Table 1 List of subjects carrying the haplotype consisting of eight alternate missense alleles of ABCA13NA18510 is homozygous for the haplotype

Discussion

This brief report does not seek to present a systematic survey of the extent to which yin yang haplotypes occur between rare variants. Such a study would require rigorous definitions and also the ability to derive haplotypes reliably from sequence data. Nor does it attempt to assign an exact P value to the observation reported. The aim is simply to draw attention to the existence of this phenomenon and its implications. The yin yang haplotype reported here has also been observed in exomes sequenced for large case–control association studies currently submitted for publication. It appears to have a similar frequency in all samples studied and there is no suggestion that it has any functional consequence or that the fact that it occurs in ABCA13 is of any special relevance.

It is important to be aware that yin yang haplotypes can occur even among rare missense variants. Any form of LD between variants would invalidate a simple burden test, which assumed that variants occurred independently.
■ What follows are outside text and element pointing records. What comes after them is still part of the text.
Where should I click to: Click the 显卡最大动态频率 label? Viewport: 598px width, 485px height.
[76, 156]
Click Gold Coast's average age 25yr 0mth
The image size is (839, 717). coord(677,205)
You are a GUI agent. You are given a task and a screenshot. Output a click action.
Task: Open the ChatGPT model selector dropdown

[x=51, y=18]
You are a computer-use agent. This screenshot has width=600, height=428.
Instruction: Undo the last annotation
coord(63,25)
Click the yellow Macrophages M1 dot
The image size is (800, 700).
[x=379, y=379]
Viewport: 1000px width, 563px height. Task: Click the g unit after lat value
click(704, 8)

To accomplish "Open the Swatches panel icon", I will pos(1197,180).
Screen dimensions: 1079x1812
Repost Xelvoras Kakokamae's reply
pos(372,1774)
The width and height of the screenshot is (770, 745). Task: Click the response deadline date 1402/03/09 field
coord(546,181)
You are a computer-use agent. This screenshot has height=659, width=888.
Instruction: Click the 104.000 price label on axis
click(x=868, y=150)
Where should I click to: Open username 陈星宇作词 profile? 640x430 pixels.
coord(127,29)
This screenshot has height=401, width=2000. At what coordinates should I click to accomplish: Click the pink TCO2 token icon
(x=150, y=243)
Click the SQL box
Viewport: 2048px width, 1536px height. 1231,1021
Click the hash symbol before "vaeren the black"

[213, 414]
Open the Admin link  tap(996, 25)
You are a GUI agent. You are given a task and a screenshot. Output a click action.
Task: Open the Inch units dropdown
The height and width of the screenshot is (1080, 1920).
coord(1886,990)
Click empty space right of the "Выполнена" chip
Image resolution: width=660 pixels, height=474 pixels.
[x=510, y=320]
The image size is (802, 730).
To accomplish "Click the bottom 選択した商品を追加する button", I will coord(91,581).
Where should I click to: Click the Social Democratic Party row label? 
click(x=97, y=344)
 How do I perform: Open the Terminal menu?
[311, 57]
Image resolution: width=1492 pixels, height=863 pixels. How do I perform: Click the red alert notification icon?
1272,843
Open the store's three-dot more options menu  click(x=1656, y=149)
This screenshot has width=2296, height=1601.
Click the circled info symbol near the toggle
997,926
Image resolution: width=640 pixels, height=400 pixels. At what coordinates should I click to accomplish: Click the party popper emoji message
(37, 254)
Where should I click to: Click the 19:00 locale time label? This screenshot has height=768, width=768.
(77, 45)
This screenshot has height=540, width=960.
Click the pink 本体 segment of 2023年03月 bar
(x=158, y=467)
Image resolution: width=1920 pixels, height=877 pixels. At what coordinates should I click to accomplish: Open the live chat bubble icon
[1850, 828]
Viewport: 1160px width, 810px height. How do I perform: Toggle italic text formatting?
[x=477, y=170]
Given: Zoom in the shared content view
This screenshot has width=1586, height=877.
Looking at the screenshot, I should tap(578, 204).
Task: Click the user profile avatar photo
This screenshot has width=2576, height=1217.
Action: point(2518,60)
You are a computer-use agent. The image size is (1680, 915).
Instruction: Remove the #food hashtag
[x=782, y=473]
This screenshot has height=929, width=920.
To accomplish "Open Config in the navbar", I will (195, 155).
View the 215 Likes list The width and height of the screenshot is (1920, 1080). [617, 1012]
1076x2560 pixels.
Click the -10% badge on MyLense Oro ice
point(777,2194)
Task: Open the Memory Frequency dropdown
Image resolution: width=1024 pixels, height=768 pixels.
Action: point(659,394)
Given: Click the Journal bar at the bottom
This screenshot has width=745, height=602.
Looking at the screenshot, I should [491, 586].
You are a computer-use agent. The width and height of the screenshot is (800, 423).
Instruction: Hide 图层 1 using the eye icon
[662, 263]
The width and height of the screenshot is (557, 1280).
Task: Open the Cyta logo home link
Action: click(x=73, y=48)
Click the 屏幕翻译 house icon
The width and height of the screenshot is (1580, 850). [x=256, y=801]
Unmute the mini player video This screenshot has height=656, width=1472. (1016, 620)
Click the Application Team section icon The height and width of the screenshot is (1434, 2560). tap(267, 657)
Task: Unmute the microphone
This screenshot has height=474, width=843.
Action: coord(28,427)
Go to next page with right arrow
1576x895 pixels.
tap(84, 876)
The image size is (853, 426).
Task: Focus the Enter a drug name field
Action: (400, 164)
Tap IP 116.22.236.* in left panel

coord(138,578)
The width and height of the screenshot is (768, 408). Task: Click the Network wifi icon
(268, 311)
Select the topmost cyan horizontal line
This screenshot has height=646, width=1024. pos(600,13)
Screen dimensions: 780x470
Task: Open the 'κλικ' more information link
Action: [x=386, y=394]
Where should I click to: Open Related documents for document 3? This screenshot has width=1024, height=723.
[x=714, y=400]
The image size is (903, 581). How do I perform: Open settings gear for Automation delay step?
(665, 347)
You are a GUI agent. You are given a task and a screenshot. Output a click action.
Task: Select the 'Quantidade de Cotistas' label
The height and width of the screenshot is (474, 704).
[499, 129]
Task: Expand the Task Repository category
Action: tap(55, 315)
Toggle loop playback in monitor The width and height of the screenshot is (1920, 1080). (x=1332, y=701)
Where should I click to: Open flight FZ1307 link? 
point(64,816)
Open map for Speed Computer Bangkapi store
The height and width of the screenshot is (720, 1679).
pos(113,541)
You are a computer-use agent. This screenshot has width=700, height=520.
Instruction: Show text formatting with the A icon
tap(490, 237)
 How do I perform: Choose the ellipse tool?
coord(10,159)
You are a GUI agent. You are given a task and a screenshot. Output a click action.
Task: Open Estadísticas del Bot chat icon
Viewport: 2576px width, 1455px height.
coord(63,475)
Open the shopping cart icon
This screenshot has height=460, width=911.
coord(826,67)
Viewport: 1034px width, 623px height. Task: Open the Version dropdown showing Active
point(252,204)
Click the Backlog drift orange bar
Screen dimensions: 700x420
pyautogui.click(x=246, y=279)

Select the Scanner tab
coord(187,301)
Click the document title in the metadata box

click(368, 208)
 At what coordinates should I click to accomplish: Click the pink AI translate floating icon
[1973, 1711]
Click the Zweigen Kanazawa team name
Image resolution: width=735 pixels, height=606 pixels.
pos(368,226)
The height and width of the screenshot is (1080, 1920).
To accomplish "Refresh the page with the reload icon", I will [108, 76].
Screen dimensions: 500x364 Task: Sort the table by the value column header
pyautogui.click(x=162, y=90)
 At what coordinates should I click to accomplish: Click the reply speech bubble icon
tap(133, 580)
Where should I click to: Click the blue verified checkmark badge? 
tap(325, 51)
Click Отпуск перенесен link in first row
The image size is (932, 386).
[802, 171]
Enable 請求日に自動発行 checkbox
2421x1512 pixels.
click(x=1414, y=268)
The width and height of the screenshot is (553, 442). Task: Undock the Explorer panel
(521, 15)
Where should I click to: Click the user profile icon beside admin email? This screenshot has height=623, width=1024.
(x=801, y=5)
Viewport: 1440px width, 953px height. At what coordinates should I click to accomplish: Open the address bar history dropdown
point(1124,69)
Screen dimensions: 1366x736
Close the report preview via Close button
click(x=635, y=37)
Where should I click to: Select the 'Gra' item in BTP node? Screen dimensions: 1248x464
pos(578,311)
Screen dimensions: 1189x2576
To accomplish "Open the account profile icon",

As discussed elsewhere, such LD will also invalidate many tests for association that use Monte Carlo methods to permute genotypes rather than haplotypes.6 Likewise, if one tests for an excess of subjects carrying two or more variant alleles, in an attempt to detect compound heterozygotes, it is difficult to distinguish compound heterozygotes from alleles co-occurring through LD. Under a simple coalescent model, one might not expect two very rare variants to occur in a single haplotype and if one observed a single affected subject with two novel variants in the same gene one might suspect that this represented a compound heterozygote disrupting both copies of a gene. However, the existence of yin yang haplotypes implies that one would need to consider the possibility that both variants lay within the same copy of the gene. Another implication is that if certain pairs of variants always occur together then it would never be possible to use population association methods to decide which was causative – one would need to rely on functional studies of artificial constructs in which only one variant was present.

The mechanism whereby such yin yang haplotypes occur is difficult to discern. It is hard to think of plausible biological mechanisms whereby such a rare haplotype might be distributed so widely without any of the constituent variants surviving in isolation. One would need to speculate that either all had arisen simultaneously or they were produced by some form of admixture or bottleneck. However, it is still difficult to visualise exactly what set of circumstances would produce this result. Alternatively, they might arise from some kind of chromosomal rearrangement or sequencing artefact, although again it is not exactly clear what the nature of this might be. It seems that it would be fruitful to study such phenomena further in order to gain a clearer understanding of the mechanisms involved and implications for analytic methodologies.